关于益生菌的使用我国发布了一系列的法律法规,2010年,在《卫生部公安厅关于印发<可用于食品的菌种名单>的通知》(卫办监督发[2010]65号),规定了食品中允许使用的菌种。2013年卫生部发布了关于食品中使用菌种标签标识有关问题的复函(卫办监督函[2013]367号)中明确指出,预包装食品中使用了上述菌种的,应当按照《预包装食品标签通则》(GB7718-2011)的要求标注其菌种名称,企业可同时在预包装食品上标注相应的菌株名、菌株号和活菌量。2016年制定了关于乳酸菌检测方法的标准《GB 4789.35-2016食品安全国家标准食品微生物学检验乳酸菌检验》并在《GB 7101-2015食品安全国家标准饮料》规定乳酸菌饮料产品标签应标明活菌或非活菌,标识活菌的其活菌数至少要达到1×106CFU/mL。但是,该标准的检测方法基于培养法,操作复杂、结果判读时间长,耗时耗力,而且结果受操作者经验影响较大,很难满足市场快速检测和精确定量的要求。

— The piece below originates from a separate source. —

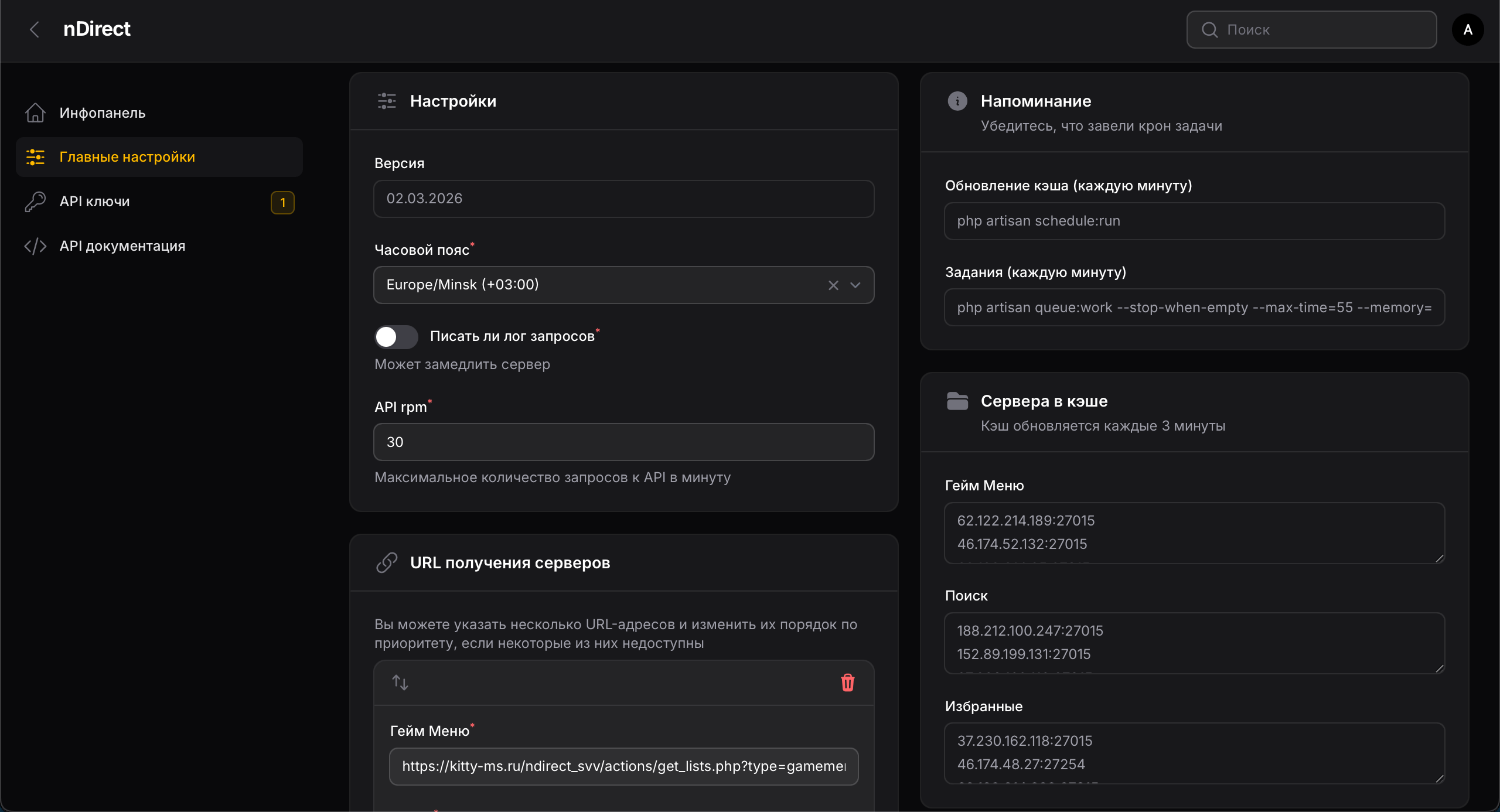1500x812 pixels.
Task: Click the search magnifier icon
Action: (x=1209, y=30)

目前,利用分子生物法进行检测的手段已在食品微生物检测中得到应用。Guo等人研究了发酵食品中嗜酸乳杆菌的检测技术(Z.Guo,H.Fang,Z.Xia,X.Zhu,Z.Sun,H.Yu,J.Xia,Detection of Lactobacillus acidophilus in Fermented Material by Real-time Fluorescent Quantitative PCR,Animal Husbandry & Feed Science,(2016)54-57);Liu利用荧光定量PCR方法对发酵乳中的双歧杆菌进行检测,并与平板计数法进行比较,结果显示PCR法与平板法技术结果相符(劉佳欣,Liu,JiaXin,Identification andquantification of Bifidobacterium in simulated fermented milk by real-timequantitative PCR,(2011))。这些均证明实时荧光定量PCR可以在乳酸菌饮料的检测中应用,且具有快速、通量高、重复性高等优点。但是,目前国内外对嗜酸乳杆菌的定量检测研究报道较少。
为防止市场上出现滥竽充数的情况,有必要建立一种快速、简便、高效、准确的乳酸菌饮料中嗜酸乳杆菌的定量检测方法。
发明内容
本发明的一个目的是提供一种乳酸菌饮料中嗜酸乳杆菌成分的荧光定量PCR检测方法,以解决现有的用于检测乳酸菌饮料中嗜酸乳杆菌成分的方法操作复杂、费时费力的问题;本发明的第二个目的是提供一种乳酸菌饮料中嗜酸乳杆菌成分的检测试剂盒,以使乳酸菌饮料中嗜酸乳杆菌成分的检测快速、准确;本发明的第三个目的是提供一种乳酸菌饮料中嗜酸乳杆菌成分的检测试剂盒的应用。本发明的第四个目的是提供一种乳酸菌饮料中嗜酸乳杆菌成分的特异性引物对和特异性探针。
为实现上述目的,本发明采用以下技术方案:
作为本发明的第一个方面,一种乳酸菌饮料中嗜酸乳杆菌成分的荧光定量PCR检测方法,该方法包括以下步骤:
步骤一:以待测样品的DNA为模板,进行荧光定量PCR扩增,获得PCR扩增产物;
步骤二:检测扩增产物的荧光信号;
步骤三:计算待测样品中嗜酸乳杆菌的含量;
其中,用于荧光定量PCR扩增的反应体系中含有扩增嗜酸乳杆菌成分的特异性引物对和嗜酸乳杆菌成分的特异性探针,所述扩增嗜酸乳杆菌成分的特异性引物对的序列如SEQ ID NO:2和SEQ ID NO:3所示;所述嗜酸乳杆菌成分的特异性探针的核苷酸序列如SEQID NO:4所示。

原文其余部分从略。